Cette distinction constitue un fil rouge dans la littérature politique occidentale, ainsi qu’un principe fondateur de la démocratie. Cette obsession de se débarrasser de la foule passe d’abord par son atomisation. Car, on l’aura compris, c’est d’abord l’agglutinement physique non contrôlé qui est menaçant pour l’ordre républicain. Ainsi, dans la littérature politique, sociologique et philosophique, la foule devient public puis masse et enfin opinion publique.

Cette transformation sémantique a une correspondance dans la réalité. L’opinion publique est la réalisation de l’idéal démocratique dans la mesure où elle incarne la participation de chacun (enfin) libérée de la présence de tous. Tout le monde y est représenté mais personne n’y est présent. La puissance publique, le pouvoir politique y trouvent par rebond toute leur légitimité. La république a domestiqué la foule, qui a perdu sa légitimité. Elle croit avoir mis définitivement à distances les hommes, qui représentent sa composition originelle.

Peut-on dire qu’elle y est parvenue ?
L’avènement d’Internet et des nouvelles technologies –  qui ne nécessitent aucun contact physique pour communiquer – devaient sceller la réalisation définitive du processus de mise à distance des individus, du nettoyage de l’espace public en quelque sorte. Mais il est très intéressant de constater qu’au contraire, ces nouvelles technologies apportent des nouvelles opportunités à la foule de se cristalliser. On peut prendre pour exemple Gênes en 2001 avec les manifestations anti-G8 ou les printemps arabes avec Twitter.

Mais on note aussi leur utilisation par la foule pour tout un tas de réunions physiques qui ne relèvent pas du politique, comme les flashs mob, les apéros géants et les free party. Evidemment, dès que la foule réapparait le politique légifère pour dire «  ça ne va pas ». La foule lui fait peur.

Quels constats tirer du paradoxe que vous évoquez ?
Primo que la foule qui échappe au contrôle est de retour après avoir été pour ainsi dire chloroformée pendant des siècles. Si elle est de retour, c’est en grande partie grâce aux nouvelles technologies. Secundo que l’être humain investit la froide technologie d’un plein d’émotions en l’usant pour du partage de sentiments, de ressenti et d’instants sans projection vers l’avenir. Nous ne sommes plus dans la raison. La marque de notre temps c’est ce mariage entre l’archaïsme qu’est la foule et l’hyper modernité représentée par les nouvelles technologies.

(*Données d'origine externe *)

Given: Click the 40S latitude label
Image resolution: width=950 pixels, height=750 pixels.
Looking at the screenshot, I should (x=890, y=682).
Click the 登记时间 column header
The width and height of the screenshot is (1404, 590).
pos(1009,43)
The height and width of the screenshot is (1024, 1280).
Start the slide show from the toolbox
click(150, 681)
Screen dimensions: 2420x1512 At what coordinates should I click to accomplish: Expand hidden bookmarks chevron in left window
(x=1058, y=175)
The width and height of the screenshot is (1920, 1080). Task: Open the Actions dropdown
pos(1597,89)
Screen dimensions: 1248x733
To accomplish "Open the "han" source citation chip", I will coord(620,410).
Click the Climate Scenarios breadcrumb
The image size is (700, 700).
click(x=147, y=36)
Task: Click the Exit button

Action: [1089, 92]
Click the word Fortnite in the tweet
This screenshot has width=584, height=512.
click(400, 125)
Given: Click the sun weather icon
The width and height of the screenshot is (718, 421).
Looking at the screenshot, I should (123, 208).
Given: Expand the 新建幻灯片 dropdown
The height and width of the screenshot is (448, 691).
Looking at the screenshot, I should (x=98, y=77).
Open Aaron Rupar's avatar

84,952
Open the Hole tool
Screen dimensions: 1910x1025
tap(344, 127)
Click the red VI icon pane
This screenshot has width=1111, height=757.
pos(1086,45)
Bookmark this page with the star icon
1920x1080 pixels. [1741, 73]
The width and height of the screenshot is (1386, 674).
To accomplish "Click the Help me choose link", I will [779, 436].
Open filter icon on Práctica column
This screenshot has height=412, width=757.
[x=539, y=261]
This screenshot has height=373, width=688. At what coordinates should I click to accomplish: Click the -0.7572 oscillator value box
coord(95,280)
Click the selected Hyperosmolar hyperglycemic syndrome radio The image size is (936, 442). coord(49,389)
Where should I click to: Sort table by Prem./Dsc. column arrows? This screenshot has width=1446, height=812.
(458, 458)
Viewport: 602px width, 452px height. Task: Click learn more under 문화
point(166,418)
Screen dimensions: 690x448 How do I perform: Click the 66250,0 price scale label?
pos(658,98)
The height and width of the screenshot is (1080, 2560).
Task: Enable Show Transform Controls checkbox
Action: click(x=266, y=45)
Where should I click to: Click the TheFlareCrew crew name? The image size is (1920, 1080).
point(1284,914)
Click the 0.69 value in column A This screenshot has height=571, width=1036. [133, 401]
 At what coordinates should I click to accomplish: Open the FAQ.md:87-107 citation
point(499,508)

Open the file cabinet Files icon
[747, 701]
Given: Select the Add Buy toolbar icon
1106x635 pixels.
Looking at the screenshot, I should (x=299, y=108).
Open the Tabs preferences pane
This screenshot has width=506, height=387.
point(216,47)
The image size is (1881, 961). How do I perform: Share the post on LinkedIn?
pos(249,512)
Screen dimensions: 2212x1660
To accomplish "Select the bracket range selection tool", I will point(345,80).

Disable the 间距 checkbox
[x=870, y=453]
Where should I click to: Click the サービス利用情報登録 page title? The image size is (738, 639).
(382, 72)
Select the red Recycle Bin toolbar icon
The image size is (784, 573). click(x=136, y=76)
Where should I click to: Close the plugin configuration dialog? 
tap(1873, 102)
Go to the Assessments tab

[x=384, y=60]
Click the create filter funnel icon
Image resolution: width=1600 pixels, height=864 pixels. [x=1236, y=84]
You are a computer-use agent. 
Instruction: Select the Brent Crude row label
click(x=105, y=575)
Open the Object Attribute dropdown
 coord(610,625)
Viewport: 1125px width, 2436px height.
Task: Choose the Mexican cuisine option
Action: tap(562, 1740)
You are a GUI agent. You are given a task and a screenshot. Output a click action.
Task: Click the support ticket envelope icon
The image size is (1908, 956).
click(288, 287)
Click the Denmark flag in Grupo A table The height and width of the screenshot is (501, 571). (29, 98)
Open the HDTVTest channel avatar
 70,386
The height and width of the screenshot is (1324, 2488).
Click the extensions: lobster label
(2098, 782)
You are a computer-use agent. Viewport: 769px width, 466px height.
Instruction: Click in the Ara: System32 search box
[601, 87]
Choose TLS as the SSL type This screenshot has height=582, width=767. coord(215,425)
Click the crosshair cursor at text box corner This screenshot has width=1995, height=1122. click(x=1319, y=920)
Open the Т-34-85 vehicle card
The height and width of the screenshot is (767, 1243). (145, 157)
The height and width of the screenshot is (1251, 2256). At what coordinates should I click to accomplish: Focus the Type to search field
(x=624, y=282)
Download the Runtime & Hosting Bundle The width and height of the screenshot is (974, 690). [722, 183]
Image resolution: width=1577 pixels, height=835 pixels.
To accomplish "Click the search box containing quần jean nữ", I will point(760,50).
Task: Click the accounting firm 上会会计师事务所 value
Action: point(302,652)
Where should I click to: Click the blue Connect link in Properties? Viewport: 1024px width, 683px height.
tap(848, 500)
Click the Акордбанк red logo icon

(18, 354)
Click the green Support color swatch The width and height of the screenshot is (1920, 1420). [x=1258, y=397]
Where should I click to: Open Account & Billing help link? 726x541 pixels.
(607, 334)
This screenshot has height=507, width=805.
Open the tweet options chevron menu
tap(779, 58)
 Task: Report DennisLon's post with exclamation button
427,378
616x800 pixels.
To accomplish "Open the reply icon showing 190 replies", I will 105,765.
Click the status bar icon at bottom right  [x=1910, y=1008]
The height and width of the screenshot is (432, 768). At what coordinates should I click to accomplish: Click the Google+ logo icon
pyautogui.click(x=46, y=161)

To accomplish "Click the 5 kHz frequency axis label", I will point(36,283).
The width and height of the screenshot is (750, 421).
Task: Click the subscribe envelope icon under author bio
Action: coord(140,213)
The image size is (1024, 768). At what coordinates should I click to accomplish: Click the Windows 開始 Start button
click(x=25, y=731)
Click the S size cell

Ce mariage sera-t-il consolidé par l’innovation ?
Oui, il va se développer et la foule sera de plus en plus de retour et de plus en plus par le biais des nouvelles technologies. Je suis convaincu que pour les individus le non actuel – tout ce qui n’est pas en présence physique – ne sera jamais à la mesure de l’actuel, qui au bout du bout reste le facteur de plénitude pour l’être humain. Les foules seront de moins en moins politiques et s’épuiseront dans le partage des émotions dans l’instant donné, sans projection.

C’est le temps du ludique : « vivons l’instant présent ici et maintenant ». Les nouvelles technologies sont aussi une réponse à cette demande là.

Propos recueillis par Benjamin Adler

 *Vincent Rubio est l’auteur de «La foule. Un mythe républicain ?» paru en 2008 aux éditions Vuibert.